After studying ecology during his undergrad days at Boston University, where he hiked and kayaked for credits, Drew joined the Wildlife Conservation Society in the Bronx. There he worked on shark tagging projects and saw the business side of conservation as well. But he didn’t feel like he could control the projects he got to work on, so he decided to pursue his master’s at Columbia University after which he went back to his alma mater Boston University to do his doctorate.
A tattoo on his arm tells the story of his doctoral thesis . A pair of wrasse with the double helix emerging out of it, it memorializes his work on genetic connectivity in Fiji. During his post doctoral fellowship at the Field Museum in Chicago, Drew spent time analyzing the DNA from shark tooth specimens from the museum’s collection. From this project, he made a surprising discovery: that two particular species of sharks that don’t exist near the Gilbert Islands today were present in the same areas nearly 200 years ago, which was previously unknown.

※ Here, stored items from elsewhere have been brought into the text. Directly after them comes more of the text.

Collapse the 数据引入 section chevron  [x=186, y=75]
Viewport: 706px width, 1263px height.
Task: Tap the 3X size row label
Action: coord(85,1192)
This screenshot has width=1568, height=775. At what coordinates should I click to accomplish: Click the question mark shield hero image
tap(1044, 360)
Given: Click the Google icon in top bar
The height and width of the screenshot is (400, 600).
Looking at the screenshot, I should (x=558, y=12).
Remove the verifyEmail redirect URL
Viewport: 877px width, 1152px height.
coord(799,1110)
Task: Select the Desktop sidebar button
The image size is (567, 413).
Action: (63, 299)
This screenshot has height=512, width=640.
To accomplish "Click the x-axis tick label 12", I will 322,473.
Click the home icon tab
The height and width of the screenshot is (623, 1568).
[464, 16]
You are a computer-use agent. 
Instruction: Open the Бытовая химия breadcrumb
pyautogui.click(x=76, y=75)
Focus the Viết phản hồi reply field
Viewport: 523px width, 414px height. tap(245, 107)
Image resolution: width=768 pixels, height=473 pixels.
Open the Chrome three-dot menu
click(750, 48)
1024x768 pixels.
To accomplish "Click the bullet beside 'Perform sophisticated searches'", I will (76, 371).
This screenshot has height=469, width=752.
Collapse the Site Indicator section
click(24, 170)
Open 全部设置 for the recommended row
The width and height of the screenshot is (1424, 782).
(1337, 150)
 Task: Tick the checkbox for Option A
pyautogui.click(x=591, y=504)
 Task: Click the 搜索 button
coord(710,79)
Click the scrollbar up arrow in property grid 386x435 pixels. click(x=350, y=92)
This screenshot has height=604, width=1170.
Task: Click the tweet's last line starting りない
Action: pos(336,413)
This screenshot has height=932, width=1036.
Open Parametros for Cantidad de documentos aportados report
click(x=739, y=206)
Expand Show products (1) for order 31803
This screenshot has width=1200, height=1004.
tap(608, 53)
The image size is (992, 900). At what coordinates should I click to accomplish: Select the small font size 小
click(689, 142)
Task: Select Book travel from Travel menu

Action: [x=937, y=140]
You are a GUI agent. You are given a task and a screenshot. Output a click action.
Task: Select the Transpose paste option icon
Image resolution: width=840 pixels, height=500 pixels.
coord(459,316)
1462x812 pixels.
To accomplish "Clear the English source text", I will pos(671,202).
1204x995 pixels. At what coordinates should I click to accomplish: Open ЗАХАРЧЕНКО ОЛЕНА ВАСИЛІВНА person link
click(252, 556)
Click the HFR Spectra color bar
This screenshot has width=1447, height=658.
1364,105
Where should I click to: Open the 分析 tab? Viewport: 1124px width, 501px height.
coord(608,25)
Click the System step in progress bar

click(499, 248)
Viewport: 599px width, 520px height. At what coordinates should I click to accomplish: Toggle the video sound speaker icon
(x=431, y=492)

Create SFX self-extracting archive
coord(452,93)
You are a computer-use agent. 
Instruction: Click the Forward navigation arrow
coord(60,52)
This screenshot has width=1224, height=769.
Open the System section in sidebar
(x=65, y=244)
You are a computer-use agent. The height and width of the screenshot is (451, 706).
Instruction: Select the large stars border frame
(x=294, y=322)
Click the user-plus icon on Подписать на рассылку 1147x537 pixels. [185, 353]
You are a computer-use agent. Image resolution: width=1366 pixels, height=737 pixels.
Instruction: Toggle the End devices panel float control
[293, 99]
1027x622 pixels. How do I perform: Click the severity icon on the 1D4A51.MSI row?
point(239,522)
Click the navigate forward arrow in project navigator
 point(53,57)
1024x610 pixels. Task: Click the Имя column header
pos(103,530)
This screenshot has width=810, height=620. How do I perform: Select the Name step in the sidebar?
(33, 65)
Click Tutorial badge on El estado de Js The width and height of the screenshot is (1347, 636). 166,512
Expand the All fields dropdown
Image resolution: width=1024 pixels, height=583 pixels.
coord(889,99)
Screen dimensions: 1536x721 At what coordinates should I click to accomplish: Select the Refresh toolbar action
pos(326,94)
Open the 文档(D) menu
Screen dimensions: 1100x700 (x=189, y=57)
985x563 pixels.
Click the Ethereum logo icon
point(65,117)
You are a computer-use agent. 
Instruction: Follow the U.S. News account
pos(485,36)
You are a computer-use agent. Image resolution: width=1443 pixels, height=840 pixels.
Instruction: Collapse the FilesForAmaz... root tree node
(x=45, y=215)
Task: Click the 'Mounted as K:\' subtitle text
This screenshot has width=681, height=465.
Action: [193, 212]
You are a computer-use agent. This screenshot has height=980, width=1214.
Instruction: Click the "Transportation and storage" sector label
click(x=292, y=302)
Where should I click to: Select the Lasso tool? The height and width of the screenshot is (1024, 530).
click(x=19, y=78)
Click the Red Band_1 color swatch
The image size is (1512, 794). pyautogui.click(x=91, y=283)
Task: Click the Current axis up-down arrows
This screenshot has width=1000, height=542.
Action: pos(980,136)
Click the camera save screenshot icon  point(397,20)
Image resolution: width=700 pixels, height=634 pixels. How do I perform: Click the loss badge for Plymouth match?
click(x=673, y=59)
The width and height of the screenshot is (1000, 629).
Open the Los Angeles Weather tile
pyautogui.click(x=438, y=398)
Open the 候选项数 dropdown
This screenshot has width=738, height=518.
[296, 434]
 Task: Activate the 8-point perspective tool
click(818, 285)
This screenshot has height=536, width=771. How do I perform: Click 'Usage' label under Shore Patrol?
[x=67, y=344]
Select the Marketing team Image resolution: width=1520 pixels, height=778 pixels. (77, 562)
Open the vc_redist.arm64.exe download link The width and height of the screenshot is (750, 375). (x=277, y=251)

His lab has described six new species of fish so far. When Drew got to name one himself, he decided to choose that of an old Fijian prince called Mafu. “He is the only person I know who does both, anthropological studies of communities and genetics,” says Paul Barber, an ecology and evolutionary biology professor at UCLA, who oversaw part of Drew’s doctoral thesis. “His work with traditional ecological knowledge and genetics has been very interesting and very useful for local conservation. The range of work that he has done is more diverse than most others.”
But research isn’t Drew’s only passion. He values teaching and helping his students find their own voice. He has organized outreach programs in the past with high school students about reef biology and continues to push for science communication through educational videos and blogs.
This coming summer, using DNA collected from fish samples, he will try to prepare lists of fish for all the islands of Melanesia and plot their location patterns. This information can help governments of the islands to allocate resources for the conservation of endemic species. Drew also plans to start a project of collecting data over a five year period from protected and unprotected reserves and carry out a controlled experiment to make the data more comparable.
*Correction, March 16, 2014:
Originally, this article read that Drew had a tattoo “A shark with the double helix emerging out of it”. It is instead a pair of wrasse, and a change has been made to reflect the same.